İkinci kaynak, Süyûtî'nin Tarihu'l-Hulefâ adlı eseri.
Değerli izleyicilerin Yezid'in habis fiillerine dikkat etmelerini istirham ediyorum. Yazar şöyle diyor:
Hicrî 63 yılı. Yezid'e Medine ehlinin kendisine karşı ayaklandığı ve onu hilafetten azletmeye kalkıştıkları haberi geldi. Bu haber üzerine o da üzerlerine donanımlı ve kalabalık bir ordu gönderdi. Orduya Medine ehlini katletmelerini sonra da İbn ez-Zübeyr ile çarpışmak için Mekke'ye yürümelerini emretti. Ordu Mekke'ye geldi. Taybe kapısında Harre Vakası gerçekleşti. Harre Vakası ne kadar da dehşetli bir hadisedir! Hasan bir defa bu olaya değinerek şöyle demişti:
Allah'a kasem olsun ki neredeyse Medine ehlinden hiç kimse kurtulamadı. Sahâbeden ve diğer insanlardan oluşan bir grup topluluk öldürüldü. Medine yağma edildi. 1000 bakire kız tecavüze uğradı.[3]

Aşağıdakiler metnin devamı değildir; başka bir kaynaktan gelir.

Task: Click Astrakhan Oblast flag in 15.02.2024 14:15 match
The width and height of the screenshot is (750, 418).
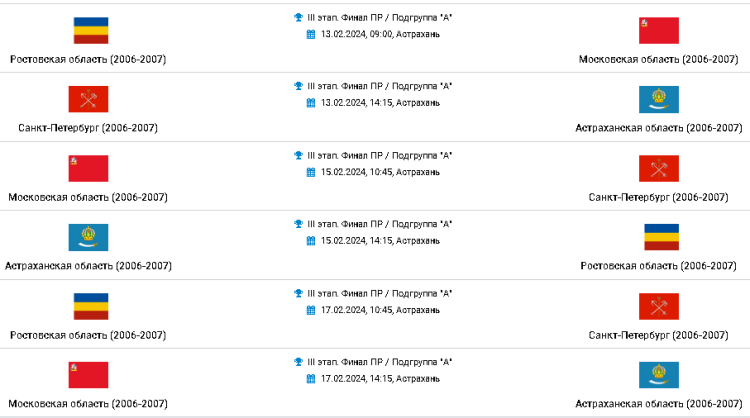Action: tap(88, 237)
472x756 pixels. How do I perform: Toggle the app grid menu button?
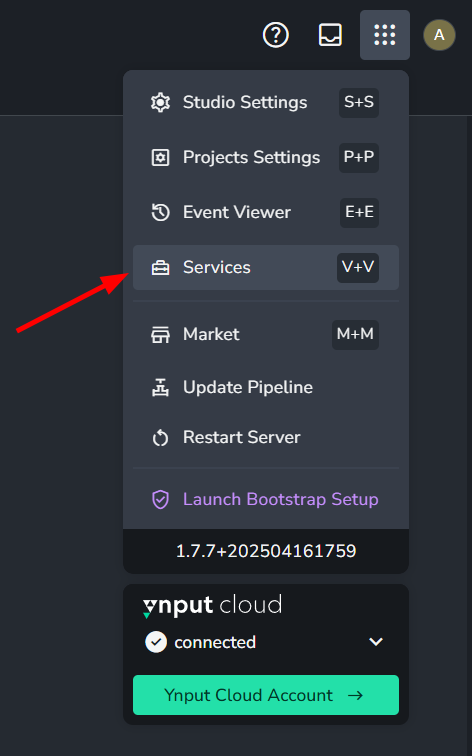pos(385,35)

Medine'de bulunanlar Yahudi ve Hristiyan olsalardı bile bunları yapma hakları yoktu! Evet, bunları yapan insan vahşidir. Buna insan dahi denilemez! İnnâ lillâhi ve innâ ileyhi râciûn. Bu olayı bazı tarihçiler de zikretmiştir.
Ancak İbn Teymiyye ‘‘İslam izzetinin, Yezid ve emsali döneminde tahakkuk ettiğini'' söylemektedir. Bu konu birazdan gelecek ve biz de Minhâcü's-Sünne adlı eserde Yezid'i nasıl övdüğünü okuyacağız. El-İsâbe adlı eserde ve benzerlerinde geçtiği üzere Müslim b. Ukbe de bu tür davranışlarından dolayı “müsrif” olarak isimlendirilmiştir.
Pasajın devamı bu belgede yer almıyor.